On the Internet and in html code there is no adequate way to align text and/or
objects that does not include the use of tables. This is something that should
be addressed at the html code level for the future. In the mean time there
are hints about tables. 1. If you must use tables for alignment, do not use
nested tables (tables within tables). 2. If a table is used to present data
that would normally be in a table, make sure that the columns are labeled,
that the table reads left to right, column to column, and always give
a caption with the table, and usually a text interpretation of the table.
• Style sheets. Use them. If you don't understand them,
then you should learn. Style sheets are huge time savers and they also make
your site much more accessible. Style sheets are basically a small document
that lists all the style elements for your page or site including font, heading
sizes, colors, etc.
• FONT, BOLD, ITALIC, B, I html tags. See style sheets.
This html tags do nothing for screen reading software except have them read
out loud, "Less than, Font equals Arial, size equals 3, color equals FFFFFF
greater than, A man went to LondonÉ.." If this information was
in the style sheet, then the reader could read the actual data and not the
html code. "A man went to LondonÉ.."
• Emphasis and strong tags.
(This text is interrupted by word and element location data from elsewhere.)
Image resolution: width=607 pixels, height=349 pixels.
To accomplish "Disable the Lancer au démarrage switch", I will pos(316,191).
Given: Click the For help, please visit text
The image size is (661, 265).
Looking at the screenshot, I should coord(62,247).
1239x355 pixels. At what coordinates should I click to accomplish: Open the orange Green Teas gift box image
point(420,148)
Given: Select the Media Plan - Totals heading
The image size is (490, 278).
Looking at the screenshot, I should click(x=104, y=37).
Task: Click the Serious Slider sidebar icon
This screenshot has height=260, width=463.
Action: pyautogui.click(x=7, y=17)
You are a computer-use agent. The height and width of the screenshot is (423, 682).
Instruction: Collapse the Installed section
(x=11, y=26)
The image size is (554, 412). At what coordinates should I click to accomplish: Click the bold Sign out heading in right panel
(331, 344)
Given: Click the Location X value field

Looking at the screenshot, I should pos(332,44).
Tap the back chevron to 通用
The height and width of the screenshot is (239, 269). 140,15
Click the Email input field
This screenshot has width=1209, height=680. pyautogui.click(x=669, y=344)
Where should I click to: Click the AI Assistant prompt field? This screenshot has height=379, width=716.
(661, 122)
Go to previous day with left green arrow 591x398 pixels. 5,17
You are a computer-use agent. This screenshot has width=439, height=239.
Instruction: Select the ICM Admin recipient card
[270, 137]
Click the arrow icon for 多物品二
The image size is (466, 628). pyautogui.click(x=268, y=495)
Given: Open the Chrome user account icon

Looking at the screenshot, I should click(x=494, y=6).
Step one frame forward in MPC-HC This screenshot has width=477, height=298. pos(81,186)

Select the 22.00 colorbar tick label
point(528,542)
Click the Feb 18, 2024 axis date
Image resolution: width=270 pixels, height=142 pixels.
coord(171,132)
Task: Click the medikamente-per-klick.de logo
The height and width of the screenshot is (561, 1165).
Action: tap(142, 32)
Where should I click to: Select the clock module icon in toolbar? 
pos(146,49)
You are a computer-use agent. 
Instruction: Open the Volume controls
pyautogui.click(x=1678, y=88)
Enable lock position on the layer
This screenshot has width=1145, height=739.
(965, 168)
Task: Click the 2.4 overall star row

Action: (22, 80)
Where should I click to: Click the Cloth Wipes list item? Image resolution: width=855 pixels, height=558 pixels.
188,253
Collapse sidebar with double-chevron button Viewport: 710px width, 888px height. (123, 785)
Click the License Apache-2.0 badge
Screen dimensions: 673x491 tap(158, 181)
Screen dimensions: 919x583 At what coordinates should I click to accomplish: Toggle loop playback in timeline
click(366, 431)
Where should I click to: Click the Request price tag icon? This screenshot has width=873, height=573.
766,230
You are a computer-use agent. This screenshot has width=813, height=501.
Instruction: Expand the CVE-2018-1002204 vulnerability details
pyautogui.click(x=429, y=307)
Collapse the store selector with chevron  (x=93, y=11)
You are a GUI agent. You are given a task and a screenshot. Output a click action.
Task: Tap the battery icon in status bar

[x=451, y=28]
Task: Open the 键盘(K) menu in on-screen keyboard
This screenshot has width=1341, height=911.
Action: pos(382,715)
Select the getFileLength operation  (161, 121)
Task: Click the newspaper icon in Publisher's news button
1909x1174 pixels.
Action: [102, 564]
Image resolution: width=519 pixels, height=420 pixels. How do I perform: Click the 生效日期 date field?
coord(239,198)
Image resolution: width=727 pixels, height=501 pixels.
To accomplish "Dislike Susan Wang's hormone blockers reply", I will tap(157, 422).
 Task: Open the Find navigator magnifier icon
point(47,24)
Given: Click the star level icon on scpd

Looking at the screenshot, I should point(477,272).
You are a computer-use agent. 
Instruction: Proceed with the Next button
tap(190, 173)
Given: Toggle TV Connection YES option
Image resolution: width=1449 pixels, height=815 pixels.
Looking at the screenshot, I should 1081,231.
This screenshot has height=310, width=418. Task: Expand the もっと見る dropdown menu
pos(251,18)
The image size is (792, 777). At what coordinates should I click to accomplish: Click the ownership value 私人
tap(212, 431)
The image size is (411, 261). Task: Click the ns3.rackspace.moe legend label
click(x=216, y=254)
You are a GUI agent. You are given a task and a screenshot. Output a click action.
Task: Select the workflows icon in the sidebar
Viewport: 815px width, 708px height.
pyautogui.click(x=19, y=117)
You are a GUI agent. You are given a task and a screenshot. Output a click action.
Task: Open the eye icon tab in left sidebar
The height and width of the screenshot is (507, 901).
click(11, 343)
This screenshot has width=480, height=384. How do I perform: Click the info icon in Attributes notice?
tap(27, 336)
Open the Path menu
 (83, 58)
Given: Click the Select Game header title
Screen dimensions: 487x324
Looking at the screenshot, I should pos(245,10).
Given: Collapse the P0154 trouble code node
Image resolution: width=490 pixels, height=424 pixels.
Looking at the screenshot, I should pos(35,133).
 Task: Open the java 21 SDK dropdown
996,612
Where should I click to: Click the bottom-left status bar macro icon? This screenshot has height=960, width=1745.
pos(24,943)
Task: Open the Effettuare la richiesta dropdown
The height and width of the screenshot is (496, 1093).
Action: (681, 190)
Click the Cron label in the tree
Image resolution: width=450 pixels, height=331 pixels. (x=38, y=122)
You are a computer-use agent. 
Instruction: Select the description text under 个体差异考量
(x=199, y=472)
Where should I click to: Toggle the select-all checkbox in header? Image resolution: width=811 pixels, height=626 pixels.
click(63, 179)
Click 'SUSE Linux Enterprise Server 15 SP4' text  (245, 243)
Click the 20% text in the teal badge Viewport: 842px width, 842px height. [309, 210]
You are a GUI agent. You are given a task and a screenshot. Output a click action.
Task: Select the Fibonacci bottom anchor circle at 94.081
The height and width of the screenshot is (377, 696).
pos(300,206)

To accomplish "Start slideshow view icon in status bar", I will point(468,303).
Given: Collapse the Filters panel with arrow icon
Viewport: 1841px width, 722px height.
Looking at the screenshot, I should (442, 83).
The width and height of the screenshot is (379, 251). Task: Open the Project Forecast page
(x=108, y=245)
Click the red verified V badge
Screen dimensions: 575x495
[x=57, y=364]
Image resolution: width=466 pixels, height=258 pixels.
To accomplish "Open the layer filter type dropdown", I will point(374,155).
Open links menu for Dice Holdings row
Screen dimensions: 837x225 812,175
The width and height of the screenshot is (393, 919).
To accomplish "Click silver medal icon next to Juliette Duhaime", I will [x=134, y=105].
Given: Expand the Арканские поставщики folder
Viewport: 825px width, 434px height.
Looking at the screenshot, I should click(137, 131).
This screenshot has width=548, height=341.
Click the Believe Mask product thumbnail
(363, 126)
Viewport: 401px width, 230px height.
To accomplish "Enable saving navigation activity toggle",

In html, italics and bold
can also be shown with the <EM> and <STRONG> tags. The advantage
to using these tags is that the screen reading software will actually change
its voice inflection to reflect the emphasis of the author/designer. Note:
only use for real emphasis and not for cosmetics.
• Scalable Fonts. Do not fix the size of your fonts as
absolutes or use text that is actually a graphic. Why? People with vision limitations
of various kinds (I forgot my glasses) can enlarge the fonts to compensate
for the situation at the moment. Also, reading on the Internet is straining
in general, so even people who may not need to increase the font size will
do so for ease of reading.
• MOUSE nono's. Do not use the mouse to navigate on your
web site. Try getting around your site with only the tab key, enter key, and
just the keyboard period. Many, many people do not or cannot use a mouse with
the Internet and if they cannot get around easily on your site with key strokes,
then you are putting up roadblocks to your communication.
• COLOR. Do not use color on the web to convey information.
Why? Some people are color blind, it can be distracting, it can be misunderstood,
it can make your site harder for people to navigate.